Using XSLT To Serve Content to Multiple Devices
If you're a frequent reader of this site, you're already familiar with XML, so I won't bore you by trying to evangelize the XML family of technologies. If you need some evangelizing, feel free to pick up my book, XML and SQL: Developing Web Applications (Addison-Wesley, 2001, ISBN 0-201-65796-1). You probably also know about how useful XSLT is for transforming XML from one flavor to another. These techniques can be great at managing the complexity of web content applications: personalization, localization, and commerce applications all can benefit from programmatic content transformation according to translations rules.

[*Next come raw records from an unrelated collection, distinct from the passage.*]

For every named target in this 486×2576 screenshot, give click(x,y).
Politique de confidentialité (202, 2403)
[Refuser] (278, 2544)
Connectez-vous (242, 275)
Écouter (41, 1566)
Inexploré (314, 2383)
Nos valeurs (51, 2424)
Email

With the advent of mobile connected devices, especially WAP phones, PDAs, and convergence devices (devices that straddle the line between phones and PDAs, for instance), the complexity of the web has taken an exponential leap forward. If you want to extend your reach onto these new devices and start addressing customers in these new mediums, you're suddenly confronted by a host of complex issues.
There are many phone manufacturers, each of which has made different implementation choices about how to implement the WAP standard. They've either OEMed a WAP browser from a software company like Phone.com or developed one in-house. But remember: Once that phone is out there in the marketplace, it usually can't be upgraded. You can't tell your user population to upgrade to the latest browser, because they can't. Oh, and by the way, the browser features vary considerably from phone to phone, and even within revisions of the same phone. Two outwardly identical 7110 phones could be running different microbrowser versions, and you would have no way of knowing this. And you thought the web was hard!
So Why Bother?
Why is it important to adapt your content to all of these different devices? Surely there's a "lowest common denominator" that works on most phones, right? Well, yes and no. It's true that there's a lowest common denominator for WML, for instance, but by limiting yourself to this level, you cut yourself off from using more interesting device-specific features, or being able to take advantage of newer device capabilities. For instance, some WAP phones support a landscape-shaped display (such as the Ericsson R380). Color phones now coming to market, such as the Ericsson T68 or the Trium eclipse, offer more possibilities for use of color text and graphics, allowing a more "web-like" user experience. Furthermore, the version and capabilities of WMLScript (the WAP equivalent of JavaScript) varies significantly from browser to browser. If you want to be able to take advantage of these capabilities, you can't use lowest-common denominator WML.